## What is needed
The result is the exact lines from the one containing "You are a computer-use" through the final line of the entries; leave out the pictures.

## Record excerpts

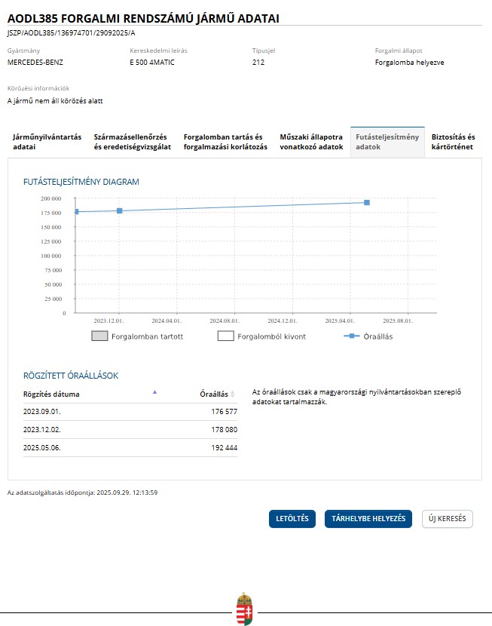Sort table by Óraállás column header

pyautogui.click(x=213, y=394)
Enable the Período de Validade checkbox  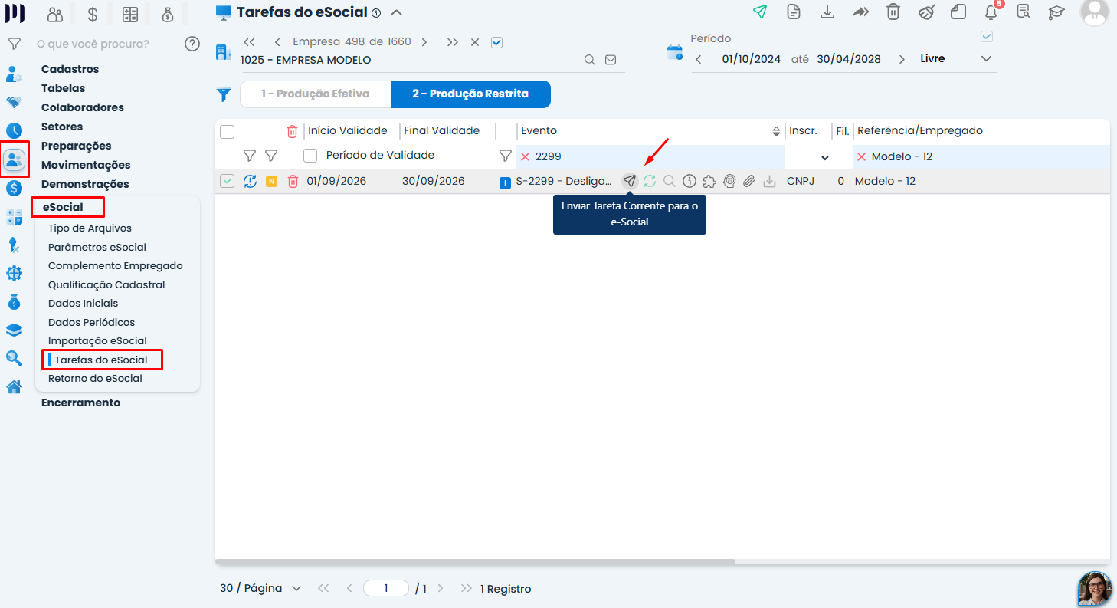pos(310,156)
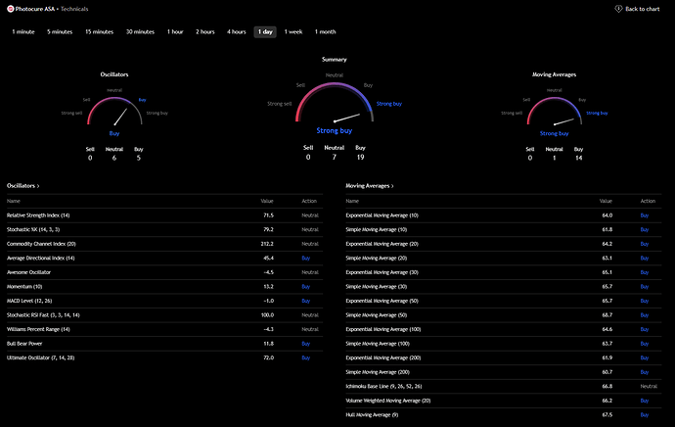Switch to 1 month timeframe
Screen dimensions: 675x427
click(x=325, y=31)
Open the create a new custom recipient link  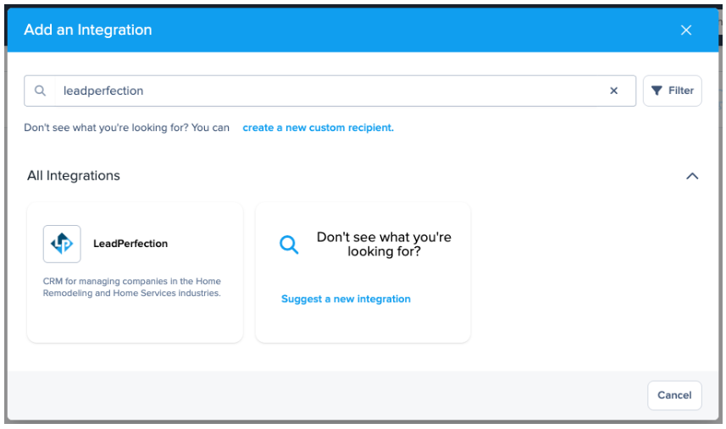coord(318,128)
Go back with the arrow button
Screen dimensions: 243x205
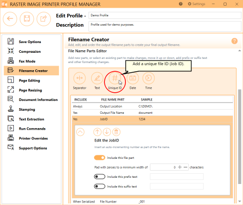(10, 18)
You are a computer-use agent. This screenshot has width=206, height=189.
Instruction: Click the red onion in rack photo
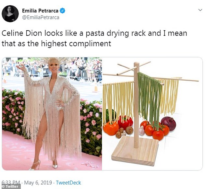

## Task output
You are a computer-use agent. This screenshot has width=206, height=189.
Instruction: Click the red onion in rack photo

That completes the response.